> _What is required_:
Only the line containing "Hướng dẫn thanh toán (801, 1309)" and the lines after it, through the end of the entries, should be output exactly.
▬▬▬▬▬▬▬▬▬▬
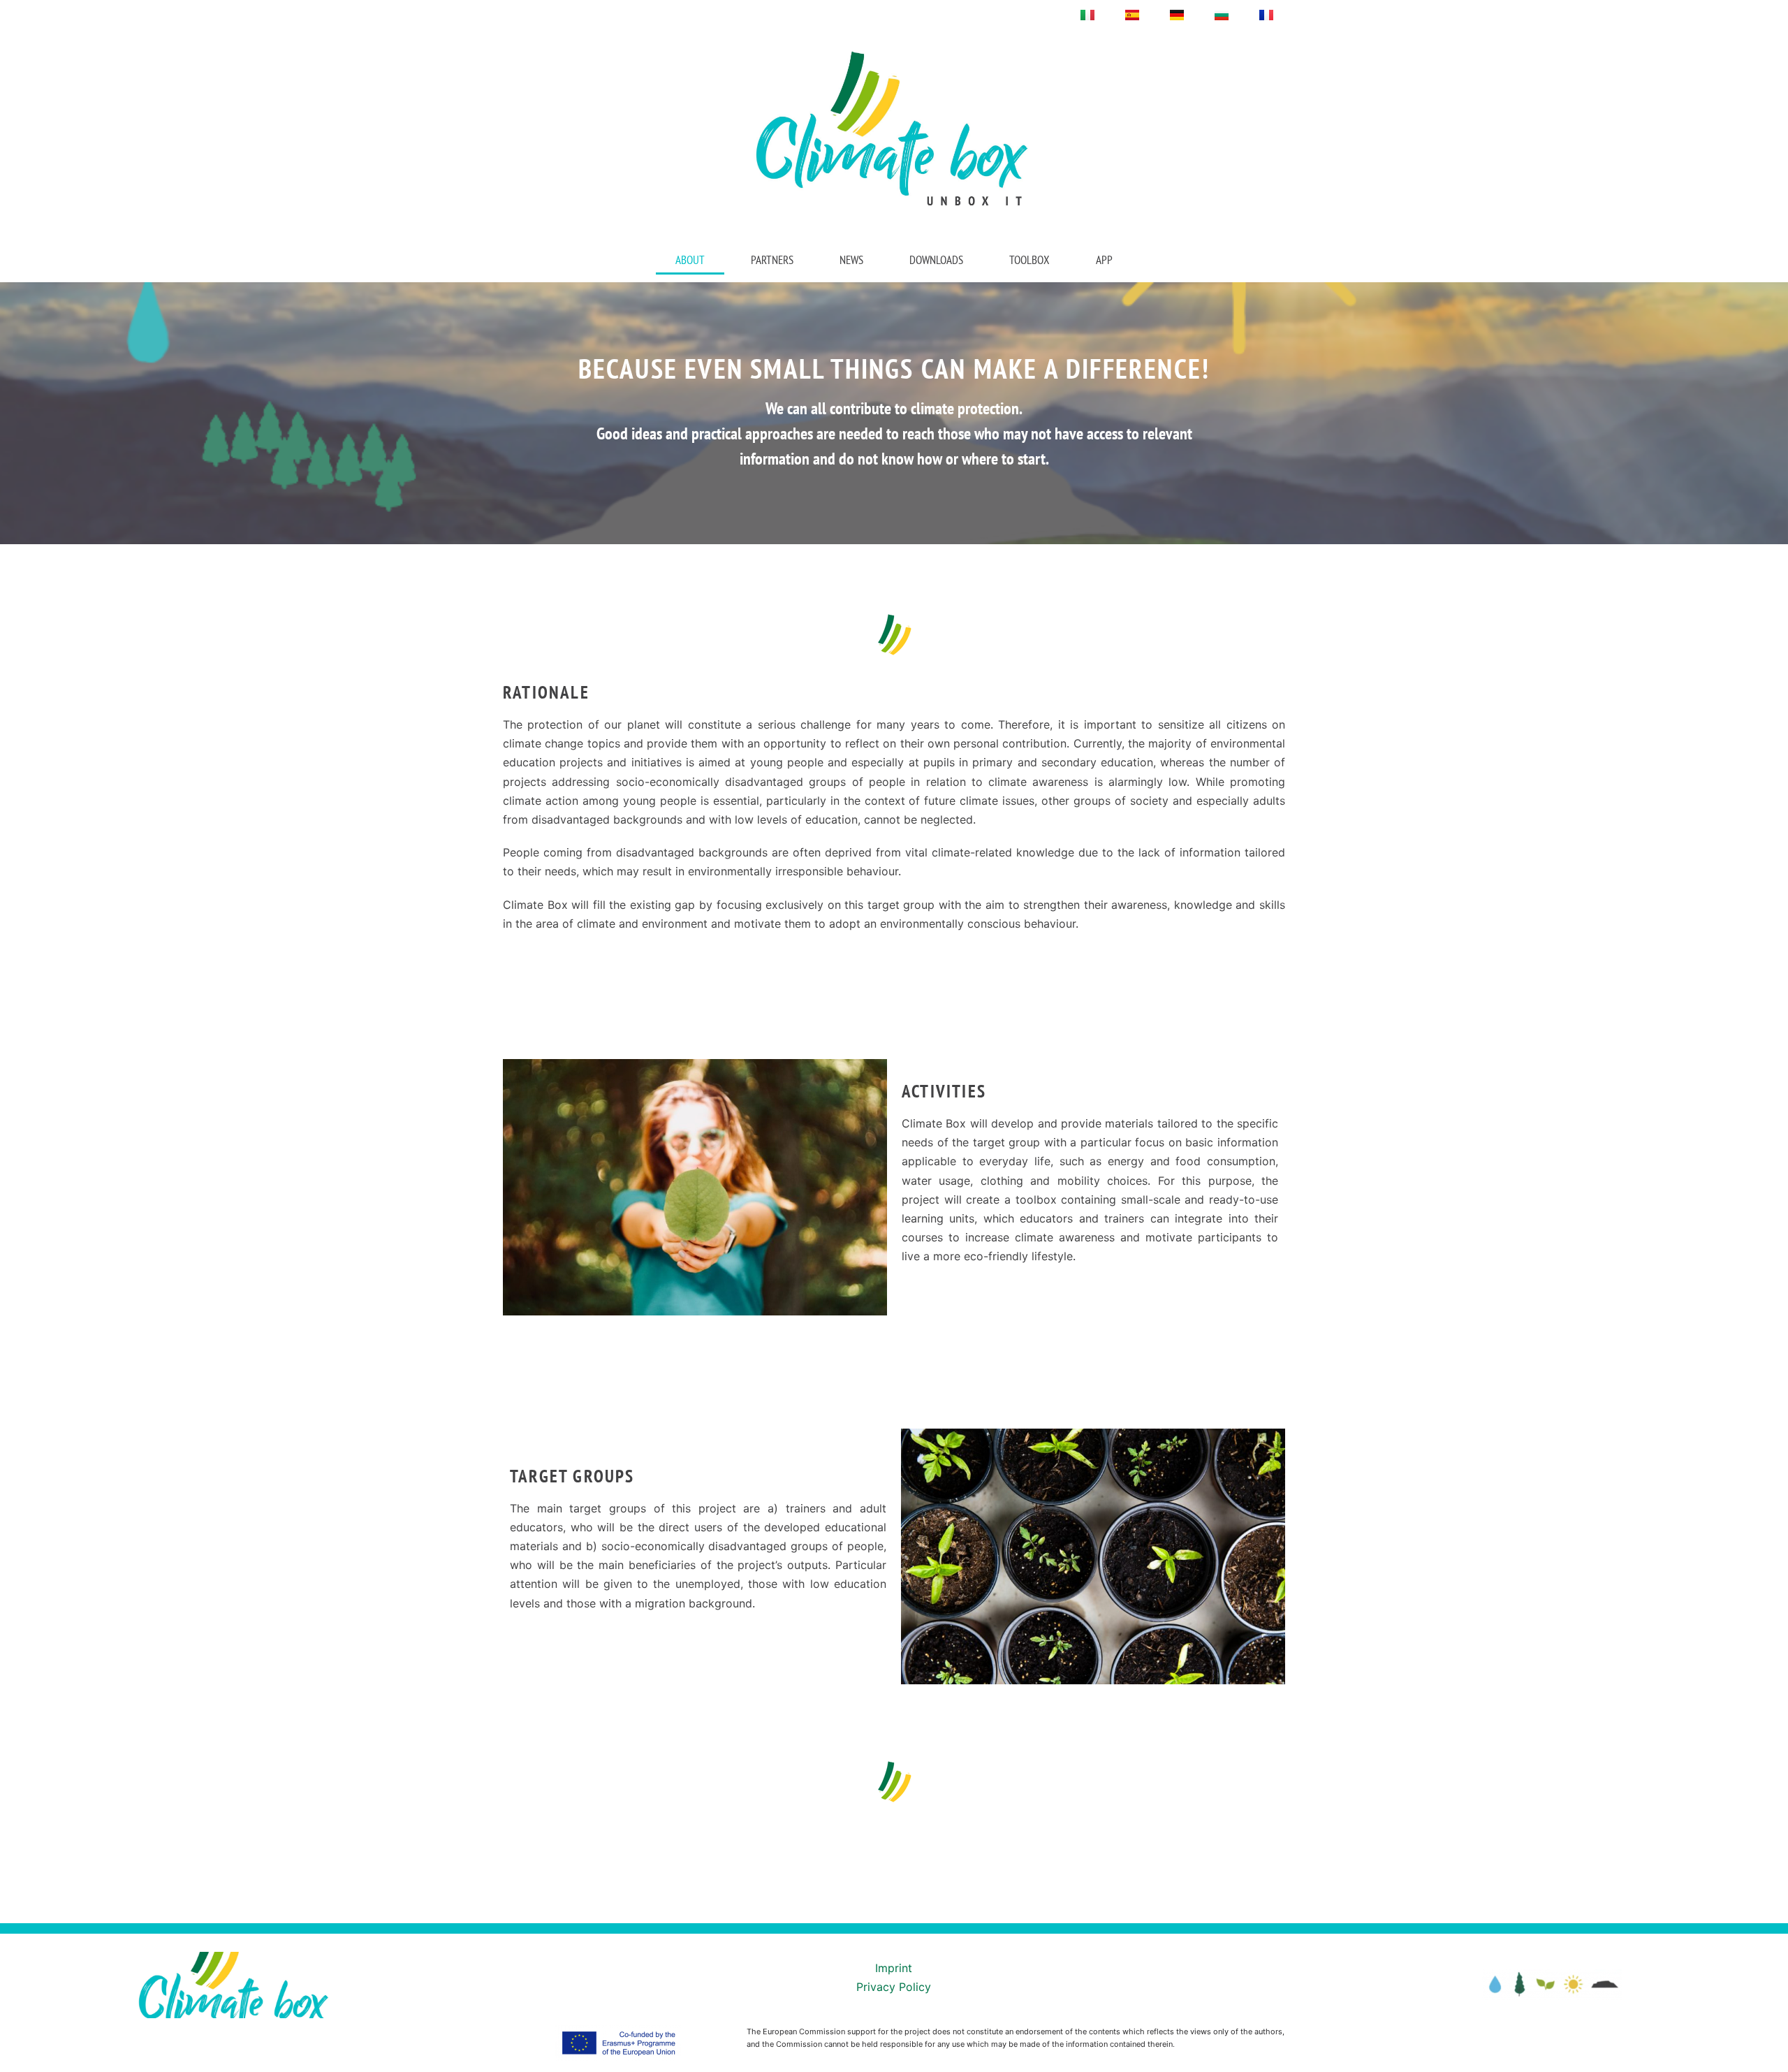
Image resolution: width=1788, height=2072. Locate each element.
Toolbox (1029, 260)
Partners (772, 260)
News (851, 260)
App (1104, 260)
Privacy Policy (893, 1987)
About (690, 260)
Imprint (893, 1968)
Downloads (936, 260)
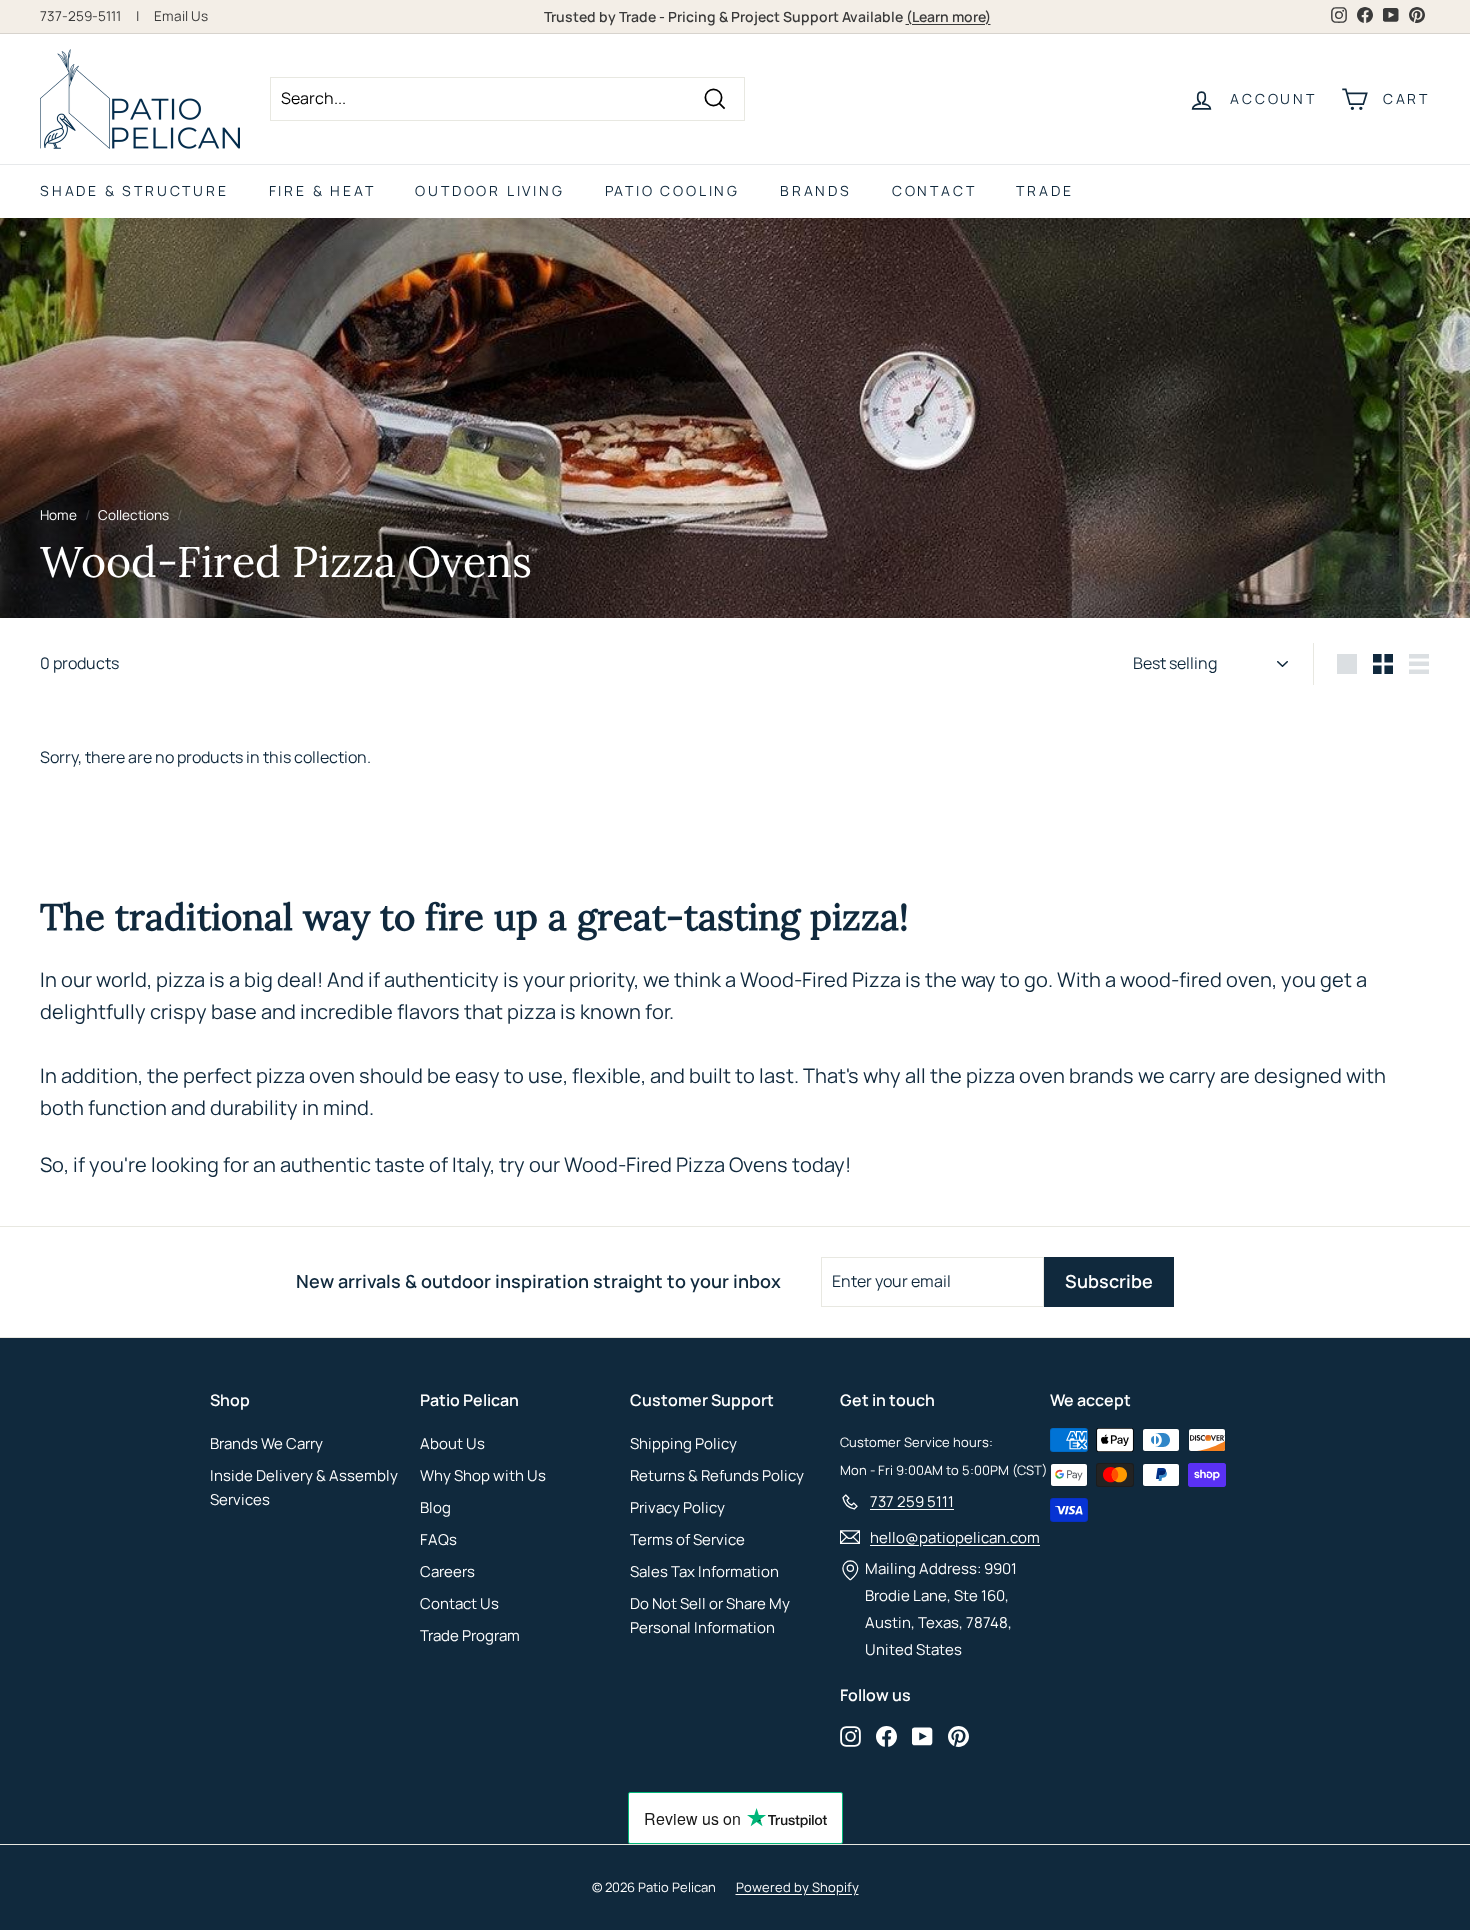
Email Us (181, 16)
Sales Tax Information (704, 1571)
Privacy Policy (677, 1507)
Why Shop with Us (483, 1475)
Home (58, 515)
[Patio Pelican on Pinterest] (958, 1735)
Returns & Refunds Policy (717, 1475)
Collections (133, 515)
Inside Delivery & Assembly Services (304, 1487)
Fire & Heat (322, 190)
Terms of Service (687, 1539)
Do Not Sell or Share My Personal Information (710, 1615)
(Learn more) (948, 16)
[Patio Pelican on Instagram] (850, 1735)
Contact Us (459, 1603)
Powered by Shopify (797, 1887)
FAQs (438, 1539)
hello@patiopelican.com (955, 1537)
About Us (452, 1443)
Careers (447, 1571)
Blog (435, 1507)
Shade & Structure (134, 190)
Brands (816, 190)
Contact (934, 190)
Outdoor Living (489, 190)
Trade (1044, 190)
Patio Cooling (672, 190)
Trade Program (470, 1635)
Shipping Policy (683, 1443)
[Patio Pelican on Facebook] (886, 1735)
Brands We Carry (266, 1443)
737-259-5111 (80, 16)
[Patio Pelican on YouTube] (922, 1735)
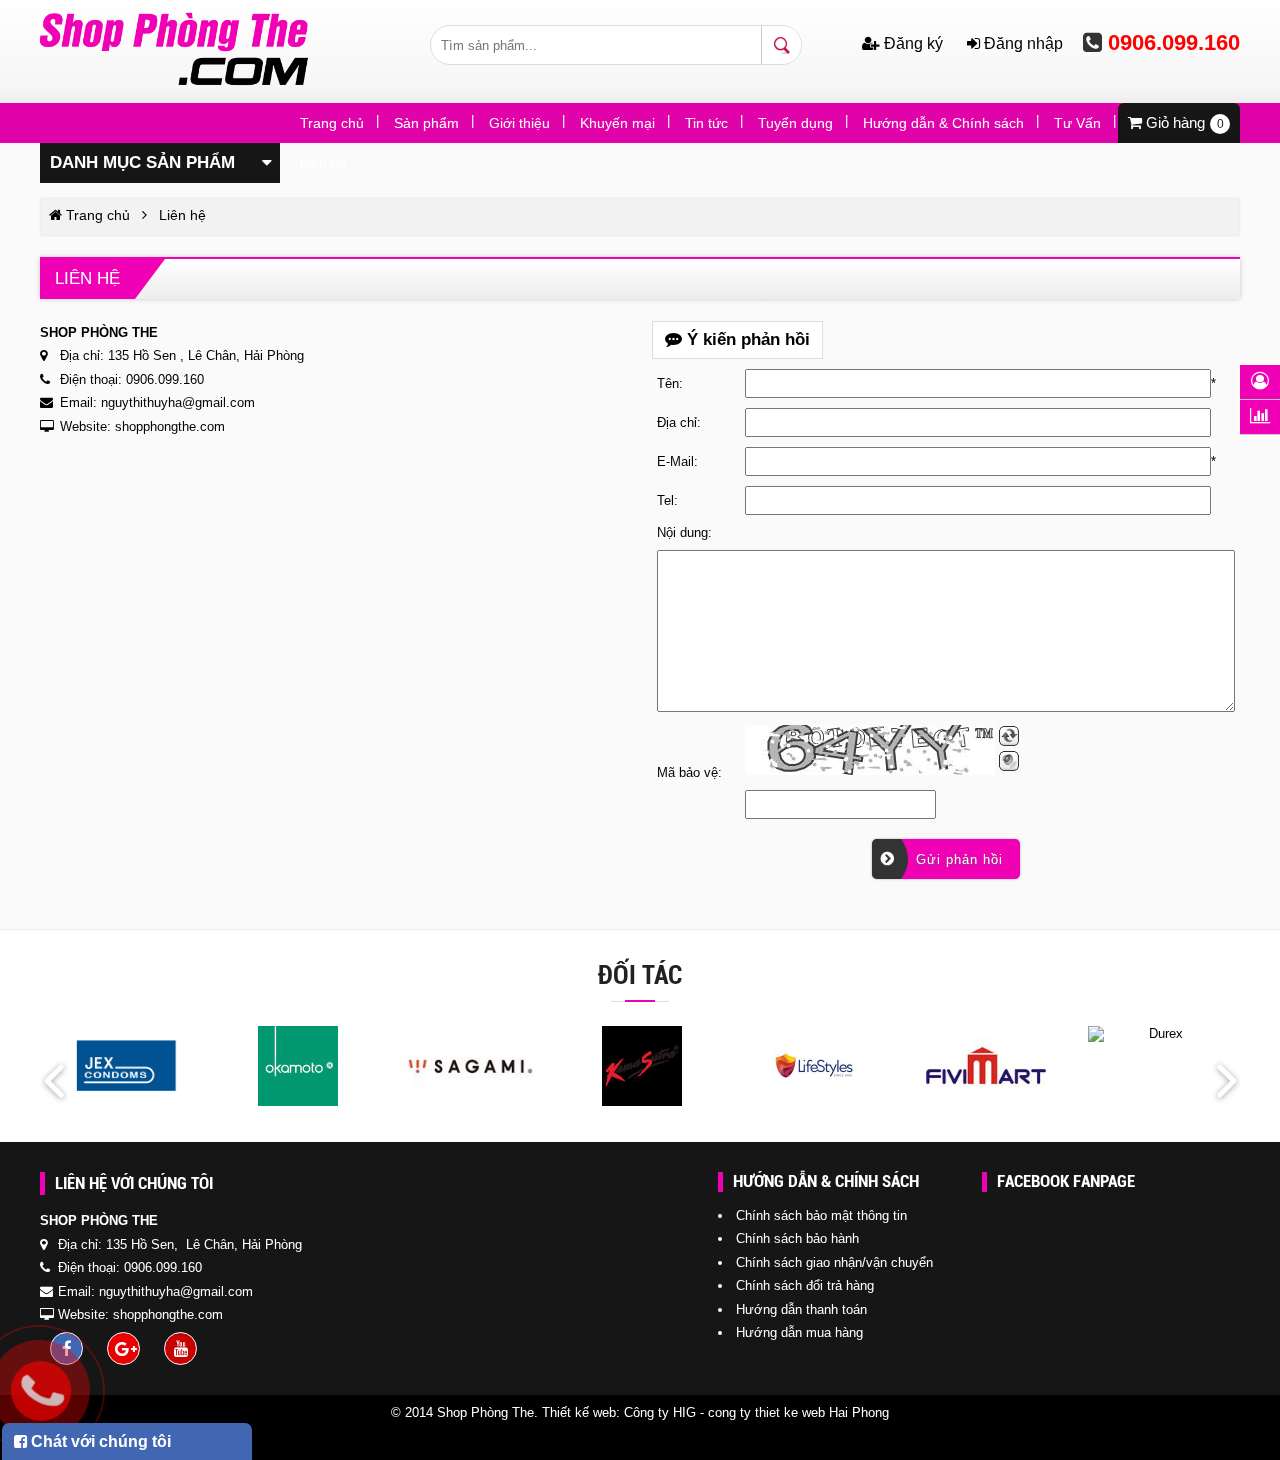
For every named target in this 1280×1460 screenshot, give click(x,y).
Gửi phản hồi (957, 859)
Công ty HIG (660, 1412)
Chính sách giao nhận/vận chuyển (834, 1262)
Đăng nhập (1021, 43)
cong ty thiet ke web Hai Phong (798, 1412)
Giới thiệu (519, 123)
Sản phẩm (426, 123)
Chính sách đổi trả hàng (805, 1285)
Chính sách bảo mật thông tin (821, 1215)
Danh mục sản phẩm (142, 162)
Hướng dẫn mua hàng (799, 1332)
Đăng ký (913, 43)
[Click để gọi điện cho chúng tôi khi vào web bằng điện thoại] (40, 1391)
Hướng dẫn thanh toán (801, 1309)
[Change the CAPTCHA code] (1009, 736)
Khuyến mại (617, 123)
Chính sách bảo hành (797, 1238)
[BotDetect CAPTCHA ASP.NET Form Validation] (870, 750)
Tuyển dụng (795, 123)
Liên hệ (323, 163)
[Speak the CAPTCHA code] (1009, 761)
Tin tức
▬▬▬▬▬▬▬▬▬▬
> _Reply_:
Hướng dẫn thanh toán (801, 1309)
[Change the CAPTCHA code] (1009, 736)
Khuyến mại (617, 123)
Chính sách bảo hành (797, 1238)
[BotDetect CAPTCHA ASP.NET Form Validation] (870, 750)
Tuyển dụng (795, 123)
Liên hệ (323, 163)
[Speak the CAPTCHA code] (1009, 761)
Tin tức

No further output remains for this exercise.